Every yard needs at least one Viburnum species (if not more).

Native Viburnums bloom in spring with a fantastic display of large white flowers that offer plentiful support to early season pollinators. The prolific flowering gives way to abundant fruits that are highly attractive to birds. Cardinals, Eastern Bluebirds, Robins and Cedar Waxwings are just a few of the birds that will visit Viburnums. In autumn, Viburnum leaves turn a range of colors from gold to burgundy or red to purple.

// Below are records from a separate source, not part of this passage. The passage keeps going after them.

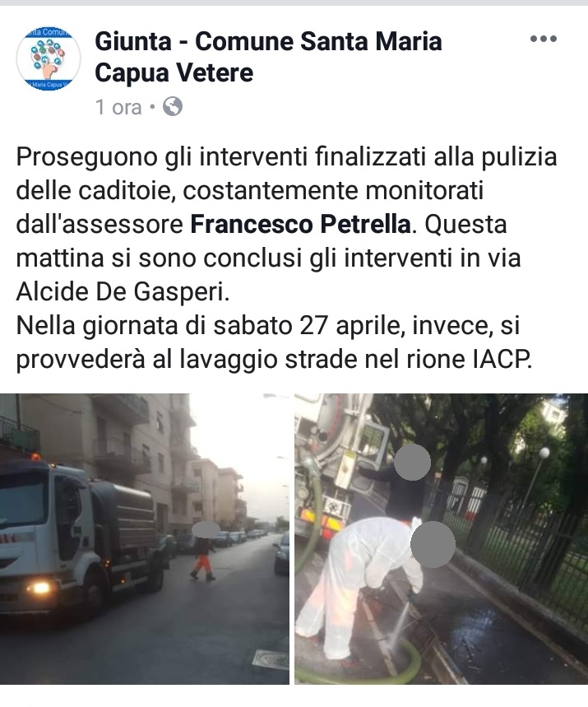Click the Giunta page profile picture
Viewport: 588px width, 707px height.
(x=49, y=58)
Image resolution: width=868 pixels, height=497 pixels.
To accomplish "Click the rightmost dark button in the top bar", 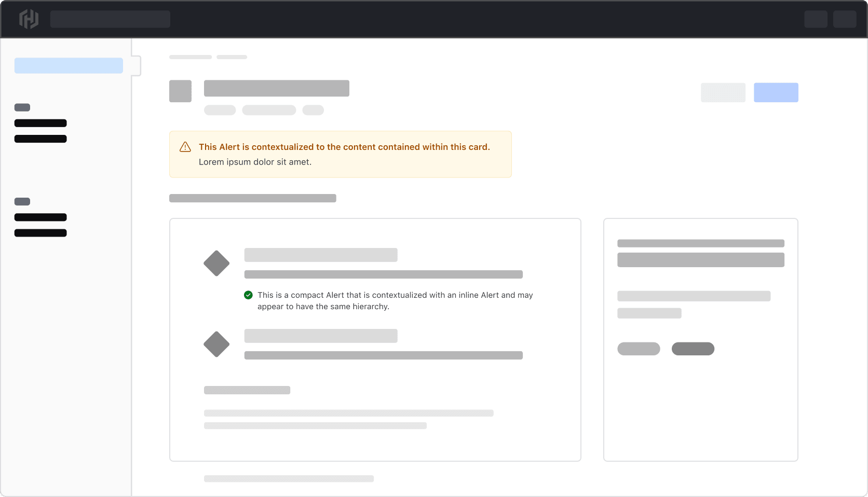I will point(844,19).
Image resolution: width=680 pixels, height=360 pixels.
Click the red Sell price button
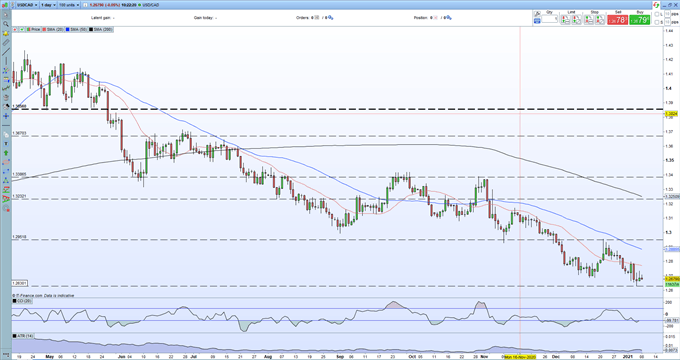coord(617,20)
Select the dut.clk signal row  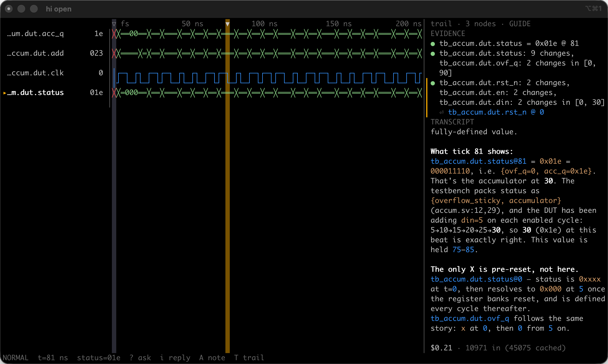[x=55, y=73]
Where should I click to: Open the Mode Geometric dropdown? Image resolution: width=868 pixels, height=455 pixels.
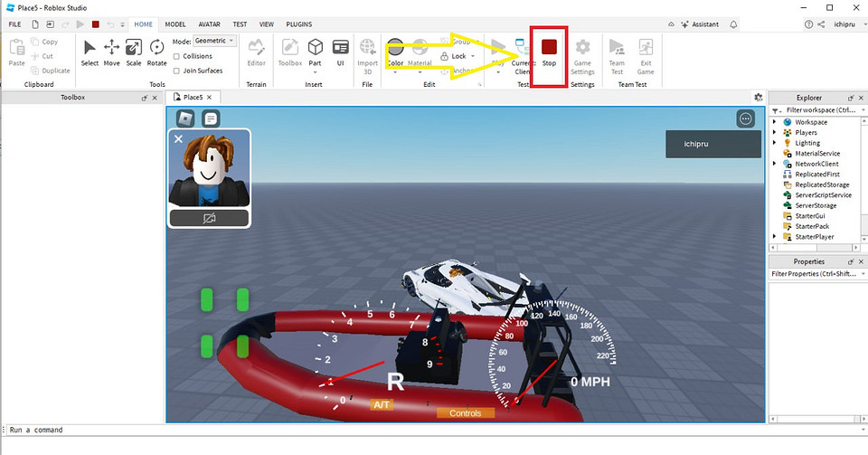[x=216, y=41]
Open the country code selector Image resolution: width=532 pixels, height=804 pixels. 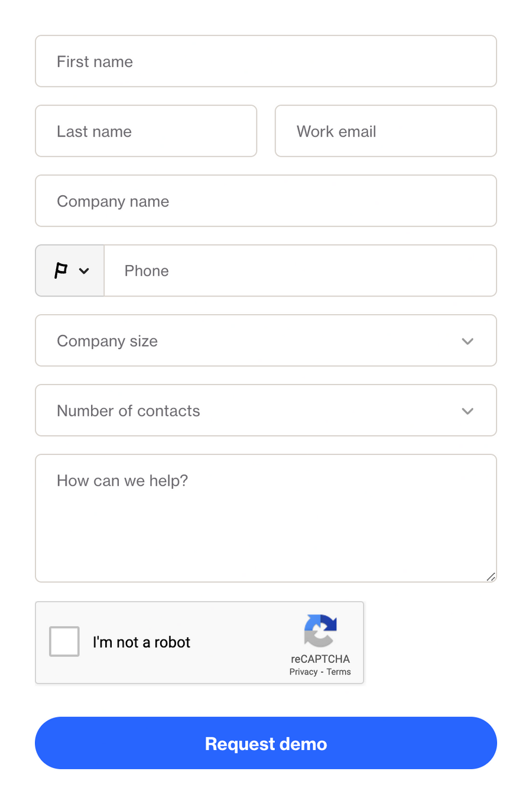[69, 270]
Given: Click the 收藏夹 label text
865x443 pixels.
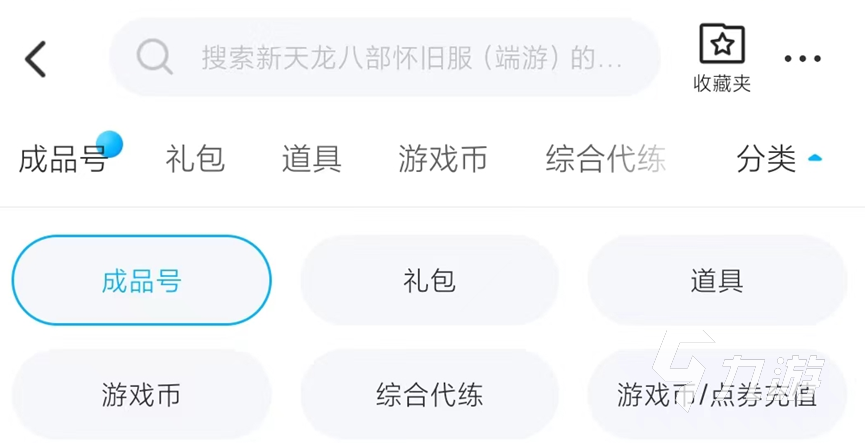Looking at the screenshot, I should [x=721, y=84].
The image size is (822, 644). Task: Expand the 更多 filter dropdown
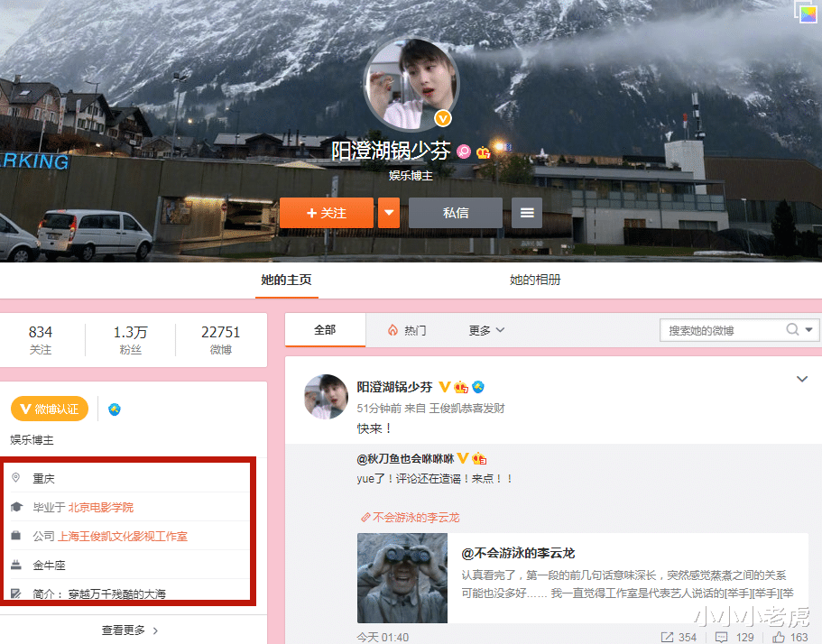tap(486, 330)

Throughout the growing season Viburnums can host an array of leopidoptera – butterflies and moths – including the Holly Blue Butterfly (Celastrina argiolus).  Sami cynthia (a large silkmoth), Daraspa choerlius (a sphinx moth), and Hemaris thisbe (the Hummingbird Clearwing moth) are all known to host on Viburnums during their caterpillar phase, and overwinter in the leaf litter.  The presence of these caterpillars is yet another reason the shrubs are popular with birds, as the juicy caterpillars are a preferred food of nesting birds with chicks to feed.

One of the largest Viburnum shrubs Nannyberry (Viburnum lentago) is very adaptable and grows well in a wide range soil conditions. It can be found growing natively in low woods or near stream banks in full to partial sun.

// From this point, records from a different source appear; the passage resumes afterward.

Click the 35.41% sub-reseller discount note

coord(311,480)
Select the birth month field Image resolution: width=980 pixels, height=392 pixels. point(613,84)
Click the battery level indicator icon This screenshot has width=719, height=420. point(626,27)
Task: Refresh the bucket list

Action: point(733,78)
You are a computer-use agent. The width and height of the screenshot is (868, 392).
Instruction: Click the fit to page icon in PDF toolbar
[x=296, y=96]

Abundant Nannyberry flowers in May benefit early-season pollinators.

Nannyberry fruit is a preferred food source for migrating birds – and beautiful, too.

The native Highbush Cranberry (Viburnum trilobum) is smaller than Nannyberry, but a remarkable wildlife shrub all the same. Plentiful spring blossoms benefit pollinators, and the fruits of Highbush Cranberry will persist into the winter, adding bright red highlights to a stark landscape. Eventually all will be consumed for critical sustenance, if not by winter birds, then by early spring migrants.

Viburnum trilobum blooms in May – June.

The fruit of Vibrunum trilobum persists into winter and will eventually be eaten, if not by winter birds, then by early spring migrants.

Blackhaw (Viburnum prunifolium) is a forest understory shrub that also grows well in full sun. A landscape favorite, this viburnum has all of the wildlife power of the above two species. Somewhat smaller than Nannyberry, it has an especially beautiful form, often with one or more trunks and slender arching branches. It can be pruned to a single trunk form as well.